SET TASKS ::
- a) Using the talk schedule below, decide whether each statement agrees with it. Answer yes or no for each, and quote the words from the talk schedule that settle it.
(i) The break after the first talk comes with light refreshments.
(ii) The main result of the Kronecker coefficients talk is that deciding their positivity is NP-hard.
(iii) The second result in the Caltech talk says that certifying a state needs measurements on many qubits at once.
- b) Answer these questions from the talk schedule below, one line per answer, and mark each answer the same way as its question.
(i) Which affiliations are listed for Jeffery Larson?
(ii) Who shares the joint work on the Kronecker coefficients talk?
(iii) What is the arXiv number of the reference on local minima in quantum systems?

TEXT SEGMENT ::

Speaker: Jeffery Larson, QNEXT, Argonne NL, 2:50-3:05, Discussion 3:05-3:10
Title: Specialized Numerical Optimization Algorithms for QIS
Abstract: Numerical optimization problems abound across the quantum information science landscape. General-purpose numerical optimization methods often fail to identify high-quality solutions in a reasonable time. This talk highlights how newly developed specialized optimization methods can exploit problem structure to more efficiently solve some QIS problem instances. This talk provides an overview of these methods and highlights their application to problems in optimizing circuit synthesis, entanglement, and quantum Fisher information. Hopefully, these examples will spark discussions for future collaborations.
Break 3:10-3:30 (light refreshments)
Speaker: Sergey Bravyi, IBM Q, 3:30-4:10, Discussion 4:10-4:20
Title: Quantum complexity of the Kronecker coefficients
Abstract: It is commonly believed that computational problems with a group-theoretic structure may benefit from quantum algorithms. I will discuss a well-known problem in this category: computing the Kronecker coefficients. Informally, Kronecker coefficients are entries of the multiplication table for irreducible representations (irreps) of the symmetric group. Given a triple of irreps $a,b,c$, the corresponding Kronecker coefficients is defined as the multiplicity of the irrep $c$ in the tensor product of irreps $a$ and $b$. Our main result is that a given Kronecker coefficient is proportional to the rank of a projector that can be measured efficiently using a quantum computer. As a consequence, deciding positivity of Kronecker coefficients is contained in the complexity class QMA, complementing a recent NP-hardness result of Ikenmeyer, Mulmuley and Walter. As a second consequence, we obtain an efficient quantum algorithm for computing a certain restricted set of Kronecker coefficients.
Joint work with Anirban Chowdhury, David Gosset, Vojtech Havlicek, and Guanyu Zhu
Speaker: John Preskill, QSA, Caltech, 4:20-5:00, Discussion 5:00-5:10
Title: Finding local minima and certifying quantum states
I’ll describe two recent results from our group at Caltech. (1) Finding local minima of the energy in quantum systems is quantumly easy and classically hard. (2) Single-qubit measurements suffice for efficiently certifying that a state in the lab is close to a desired target state.
References:
Local minima in quantum systems, Chi-Fang Chen, Hsin-Yuan Huang, John Preskill, Leo Zhou, arXiv:2309.16596.
Certifying almost all quantum states with few single-qubit measurements, Hsin-Yuan Huang, John Preskill, Mehdi Soleimanifar, arXiv:2404.07281.

COLLECTED DATA ::
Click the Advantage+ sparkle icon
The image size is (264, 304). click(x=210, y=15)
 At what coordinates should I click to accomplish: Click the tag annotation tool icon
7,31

SOLUTION LIST ::
- a)
(i) Yes: "Break 3:10-3:30 (light refreshments)"
(ii) No: "Our main result is that a given Kronecker coefficient is proportional to the rank of a projector that can be measured efficiently using a quantum computer."
(iii) No: "Single-qubit measurements suffice for efficiently certifying that a state in the lab is close to a desired target state."

- b)
(i) QNEXT, Argonne NL
(ii) Anirban Chowdhury, David Gosset, Vojtech Havlicek, and Guanyu Zhu
(iii) arXiv:2309.16596